CO2-Grenzwerte: Ab jetzt gilt es
Lesezeit ca.: 3 MinutenSeit dem 1. Januar 2020 läuft der CO2-Zähler. Für alle in der EU verkauften Pkw gilt ein durchschnittlicher Grenzwert von 95 Gramm CO2 je Kilometer. Hersteller, deren Flotten mehr CO2 als erlaubt ausstoßen, müssen Strafe zahlen. Um das zu vermeiden, sollen vor allem E-Autos auf die Straßen.
15. Januar 2020Die Automobilindustrie befindet sich in einem gewaltigen Veränderungsprozess. Digitalisierung, autonomes Fahren, Elektrifizierung – vor allem diese drei zentralen Entwicklungen prägen den Wandel. Dieser nimmt jetzt noch mehr Fahrt auf: Seit dem 1. Januar 2020 läuft in der Europäischen Union der CO2-Zähler für neu zugelassene Pkw. Das bedeutet konkret, dass für alle Neuwagen ab sofort ein durchschnittlicher CO2-Grenzwert von 95 Gramm CO2 je Kilometer gilt. Das entspricht einem Durchschnittsverbrauch von 4,1 Liter Benzin oder 3,6 Liter Diesel je 100 Kilometer Fahrstrecke.
Jedes neu zugelassene Auto, das mehr Kraftstoff verbraucht und damit auch mehr CO2 ausstößt, muss also ab sofort durch ein entsprechend sparsameres, CO2-ärmeres Modell ausgeglichen werden, damit der 95-Gramm-Grenzwert nicht überschritten wird. Falls das nicht gelingt, werden Strafzahlungen fällig. Und zwar für jedes einzelne neu zugelassene Auto und jedes Gramm über dem Grenzwert 95 Euro. Dabei kommen rasch immense Summen zusammen. Würde beispielsweise Volkswagen das Ziel um zehn Gramm verfehlen, kämen bei den bisherigen Verkaufszahlen in der EU Strafzahlungen von rund vier Milliarden Euro auf das Unternehmen zu.

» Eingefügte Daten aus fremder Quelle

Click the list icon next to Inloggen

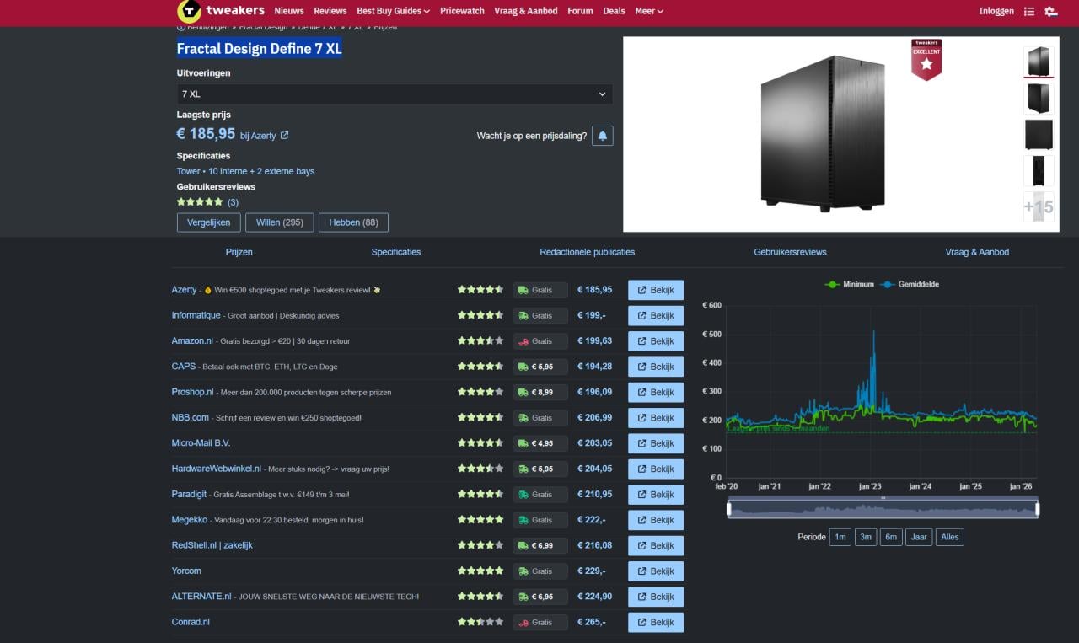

Elektrofahrzeuge und Plug-in-Hybridmodelle sind der entscheidende Schlüssel
Angesichts dieser Dimensionen werden natürlich VW und alle anderen Automobilhersteller alles daransetzen, CO2-Strafsteuern zu vermeiden – oder zumindest weitestgehend zu reduzieren. Schon die EU-Regelungen helfen dabei ein wenig. Denn erstens ist der 95-Gramm-Grenzwert ein Durchschnittswert; tatsächlich gilt für jeden Hersteller ein eigens berechneter Wert, der abhängig ist vom Durchschnittsgewicht der neu zugelassenen Fahrzeuge. Kurz gesagt funktioniert es so: Hersteller, die schwerere Autos verkaufen, müssen einen weniger strengen Flottengrenzwert erreichen (z. B. 105 Gramm CO2/km) als Hersteller, die leichtere Fahrzeuge absetzen. Zweitens müssen alle Hersteller im Jahr 2020 lediglich 95 Prozent ihrer in der EU verkauften Autos in die Berechnung einfließen lassen. Die fünf Prozent mit dem höchsten CO2-Ausstoß also fallen in diesem Jahr noch gar nicht ins Gewicht, sondern erst ab 2021.

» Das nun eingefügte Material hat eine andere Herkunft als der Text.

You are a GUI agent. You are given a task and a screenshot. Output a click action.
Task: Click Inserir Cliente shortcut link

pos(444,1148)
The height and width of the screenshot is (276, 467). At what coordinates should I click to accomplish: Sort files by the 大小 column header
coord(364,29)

Für die Autohersteller liegt jedoch der entscheidende Schlüssel, um CO2-Strafzahlungen zu vermeiden, in Elektrofahrzeugen oder Plug-in-Hybridmodellen. Der Grund sind sogenannte Super-Credits, die für alle neu zugelassenen Pkw mit einem CO2-Ausstoß von weniger als 50 g/km gelten. Wenn ein Fahrzeug diese Voraussetzung erfüllt, und E-Autos werden generell mit einem CO2-Ausstoß von null gewertet, dann darf es 2020 doppelt angerechnet werden. Die dazugehörige Milchmädchenrechnung: Ein E-Auto gleicht ein wuchtiges Modell mit einem CO2-Ausstoß von 190 g/km vollständig aus. Dieser Bonus jedoch wird in den nächsten Jahren Stück für Stück zurückgefahren, sodass im Jahr 2021 die besonders CO2-armen Fahrzeuge nur noch mit dem Faktor 1,67 und im Jahr 2022 noch mit dem Faktor 1,33 angerechnet werden dürfen. Danach gehen sie, wie alle anderen auch, als ein Fahrzeug in die Berechnung ein.

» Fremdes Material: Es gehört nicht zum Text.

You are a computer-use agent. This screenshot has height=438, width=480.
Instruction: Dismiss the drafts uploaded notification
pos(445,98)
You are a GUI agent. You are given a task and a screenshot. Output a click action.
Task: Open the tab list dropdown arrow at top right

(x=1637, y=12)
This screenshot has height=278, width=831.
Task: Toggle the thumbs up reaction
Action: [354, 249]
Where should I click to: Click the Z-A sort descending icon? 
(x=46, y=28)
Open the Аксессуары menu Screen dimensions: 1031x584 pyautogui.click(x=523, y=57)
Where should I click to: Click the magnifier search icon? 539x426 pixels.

Produktion von E-Fahrzeugen wird hochgefahren
Vor diesem Hintergrund verwundert es nicht, dass derzeit alle Hersteller mit Hochdruck daran arbeiten, die Produktion von E-Fahrzeugen hochzufahren, um diese so rasch wie möglich und in so großen Stückzahlen wie möglich auf den Markt zu bringen. Der Automobilexperte Ferdinand Dudenhöffer von der Universität Duisburg-Essen erklärte erst kürzlich gegenüber der Nachrichtenagentur AFP: "Das batterieelektrische Auto wird in den nächsten zehn Jahren in Europa seinen Durchbruch haben. Die E-Mobilität kommt mit Macht."
Und sie kommt, das wird angesichts der drohenden CO2-Strafzahlungen deutlich, auf den letzten Drücker. Die mitunter hastig und hektisch wirkenden E-Auto-Aktivitäten haben ihre Ursache allerdings nicht in der EU-Gesetzgebung, sondern vielmehr in der trägen Reaktion der Hersteller selbst. Denn dass der 95-Gramm-Grenzwert im Jahr 2020 in Kraft treten wird, ist seit 2009 bekannt. Nun läuft der CO2-Zähler.